JobQueueLowTrafficConsumerWidespreadHighLatency

This alert and runbook are brand new. If anything is unclear, please seek assistance and flag in task T378609.

This alert detects when the majority of active job types processed by changeprop-jobqueue’s shared "low-traffic" consumer have been experiencing unusually high processing delays for sustained period.

Investigation

The most likely trigger is a large influx of jobs for one specific job type, which is starving other job types processed by the shared consumer for throughput (i.e., a job that is no longer “low traffic”).

Start by opening the JobQueue Low Traffic Jobs dashboard link that accompanied the alert. Look for a large increase in processing rate for a single job’s associated rule (the trigger) that correlates with increased processing delay across many other rules. You may also see a large increase in backlog for one or more topics, including that associated with the trigger job.

If there's no obvious "high traffic" trigger, another possibility is a modest influx of an unusually slow-processing job, that is starving other job types on the shared consumer (concurrency is limited). For that, instead look for an outlier rule (job) with an unusually high processing duration.

If at this point there is no clear trigger job, STOP. Something more subtle is likely happening, and attempting to follow the response guidance below may be more disruptive than helpful.

Response

Responding to this scenario is a three-step process, in which we move processing of the trigger job out of the shared low-traffic consumer (mitigation) and onto its own dedicated consumer / processing rule (resolution).

Mitigation

First, prepare a patch to add the trigger job to the high_traffic_jobs_config in helmfile.d/services/changeprop-jobqueue/values.yaml in the deployment-charts repo with enabled: false.

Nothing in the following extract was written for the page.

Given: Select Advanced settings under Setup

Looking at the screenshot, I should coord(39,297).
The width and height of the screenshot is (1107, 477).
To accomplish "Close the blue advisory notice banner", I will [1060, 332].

For example, if TriggerJob is the name of the job you identified (associated with rule low-traffic-jobs-mediawiki-job-TriggerJob and topic $DC.mediawiki.job.TriggerJob):

    high_traffic_jobs_config:
      [ ... ]
+     TriggerJob:
+       enabled: false
+       concurrency: 10  # Arbitrary initial concurrency.

Merge this change and deploy it (Kubernetes/Deployments).

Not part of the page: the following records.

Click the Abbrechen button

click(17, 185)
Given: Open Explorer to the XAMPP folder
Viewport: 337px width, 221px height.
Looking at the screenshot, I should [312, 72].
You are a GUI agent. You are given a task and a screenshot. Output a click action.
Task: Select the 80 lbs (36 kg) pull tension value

Once this is deployed, processing delay time should start to drop for other jobs (rules) on the low-traffic consumer. If this is the case, the incident is now mitigated, but not yet resolved, since processing is now paused for the trigger job.

Resolution

FIXME: This procedure ignores retry topics.

Resolution involves two steps.

First, prepare the new dedicated consumer to pick up from where the low-traffic consumer left off.

In practice, this step is likely only required in the alerting site (which should in general be the current primary DC). However, it's best to perform this same procedure in both core DC sites in sequence.

Start by fetching the current offset of the trigger job's topic on the cpjobqueue-low_traffic_jobs consumer. From any kafka-main broker host in the site you're operating on:

kafka-consumer-groups --bootstrap-server localhost:9092 --group cpjobqueue-low_traffic_jobs --describe

For the topic associated with a low-traffic job type, we should only ever see a single partition (0). Take note of its CURRENT-OFFSET, which we will use to initialize the offset of the new dedicated consumer group. We can test this out by running the following:

kafka-consumer-groups --bootstrap-server localhost:9092 --group cpjobqueue-$TRIGGER --topic $DC.mediawiki.job.$TRIGGER --reset-offsets --to-offset $OFFSET --dry-run

where $TRIGGER is the trigger job you identified (i.e., TriggerJob in our example above), $OFFSET is the CURRENT-OFFSET on the old consumer group, and $DC is site you're currently operating on.

Then, if there are no issues reported (e.g., we got the topic name wrong) run that again with --execute instead of --dry-run. You can then confirm the offset was initialized with:

kafka-consumer-groups --bootstrap-server localhost:9092 --group cpjobqueue-$TRIGGER --describe

Second, prepare a second patch to set enabled: true in the high_traffic_jobs_config on the dedicated consumer / rule you configured previously, merge, and deploy. Continuing the example from above:

      TriggerJob:
-       enabled: false
+       enabled: true
        concurrency: 10

At this point, you should see processing begin on the new dedicated consumer / rule begin processing, which you can confirm via the JobQueue Job dashboard by selecting the trigger job.